Ingredients
1/4
cup sun-dried tomatoes (not in oil)
8
ounces uncooked fettuccine
1
teaspoon olive or canola oil
1
pound thin asparagus, broken into 2-inch pieces
1
pound mushrooms, sliced (6 cups)
2
cloves garlic, finely chopped
3
tablespoons chopped fresh parsley
2
tablespoons chopped fresh basil leaves
2
tablespoons cornstarch
1/2
teaspoon salt
1/4
teaspoon pepper
1
cup dry white wine or chicken broth
1
cup chicken broth
1/4
cup pine nuts
1/4
cup freshly grated Parmesan cheese
Preparation
Pour enough boiling water over dried tomatoes to cover. Let stand 10 minutes; drain. Chop tomatoes.

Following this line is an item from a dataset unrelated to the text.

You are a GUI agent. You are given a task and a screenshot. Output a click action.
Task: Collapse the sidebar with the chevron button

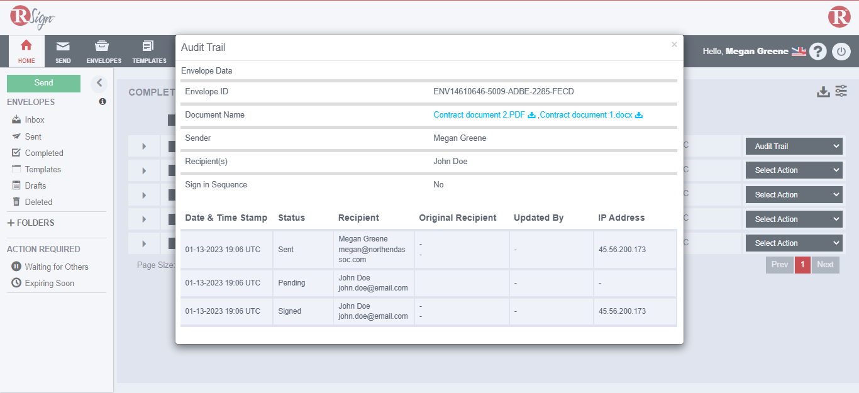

Cook and drain fettuccine as directed on package.
While fettuccine is cooking, heat oil in 12-inch skillet over medium heat. Cook asparagus, mushrooms, garlic, parsley and basil in oil 5 minutes, stirring occasionally. Stir in tomatoes. Simmer 2 to 3 minutes or until tomatoes are heated.
Beat cornstarch, salt and pepper into wine and broth in small bowl with wire whisk; stir into vegetable mixture. Heat to boiling over medium heat, stirring constantly, until mixture is smooth and bubbly; boil and stir 1 minute. Serve over fettuccine. Sprinkle with nuts and cheese.